── GIVEN RECORDS ──

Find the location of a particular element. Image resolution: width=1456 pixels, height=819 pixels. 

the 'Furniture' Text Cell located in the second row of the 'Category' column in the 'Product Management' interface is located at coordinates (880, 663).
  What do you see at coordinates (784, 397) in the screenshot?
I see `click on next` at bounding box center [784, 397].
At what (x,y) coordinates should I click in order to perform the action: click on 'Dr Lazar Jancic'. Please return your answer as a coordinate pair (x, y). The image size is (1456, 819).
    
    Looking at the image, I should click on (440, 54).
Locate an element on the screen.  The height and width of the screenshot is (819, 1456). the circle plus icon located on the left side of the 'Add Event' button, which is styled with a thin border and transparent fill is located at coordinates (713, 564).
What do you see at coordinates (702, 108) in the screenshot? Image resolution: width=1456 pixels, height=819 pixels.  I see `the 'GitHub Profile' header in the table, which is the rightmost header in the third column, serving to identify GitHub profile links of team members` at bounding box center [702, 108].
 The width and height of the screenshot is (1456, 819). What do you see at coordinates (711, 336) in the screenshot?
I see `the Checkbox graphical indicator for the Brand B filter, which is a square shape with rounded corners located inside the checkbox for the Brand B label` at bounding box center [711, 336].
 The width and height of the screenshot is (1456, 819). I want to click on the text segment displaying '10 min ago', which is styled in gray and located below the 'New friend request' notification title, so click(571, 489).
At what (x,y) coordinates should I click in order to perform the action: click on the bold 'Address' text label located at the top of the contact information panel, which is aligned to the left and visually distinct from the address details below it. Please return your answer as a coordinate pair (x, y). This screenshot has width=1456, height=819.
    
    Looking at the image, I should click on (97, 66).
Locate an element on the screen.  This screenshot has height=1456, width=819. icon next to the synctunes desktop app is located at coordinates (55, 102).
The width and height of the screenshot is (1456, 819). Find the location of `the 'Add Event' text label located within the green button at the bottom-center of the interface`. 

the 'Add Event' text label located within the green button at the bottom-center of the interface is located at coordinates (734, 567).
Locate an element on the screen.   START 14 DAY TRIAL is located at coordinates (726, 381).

───

# [EXERCISE TASK]
Extract, word for word, every line from the start of the items through the line that contains "the 'Furniture' Text", including that line.

# [WRITTEN SOLUTION]
Find the location of a particular element. Image resolution: width=1456 pixels, height=819 pixels. 

the 'Furniture' Text Cell located in the second row of the 'Category' column in the 'Product Management' interface is located at coordinates (880, 663).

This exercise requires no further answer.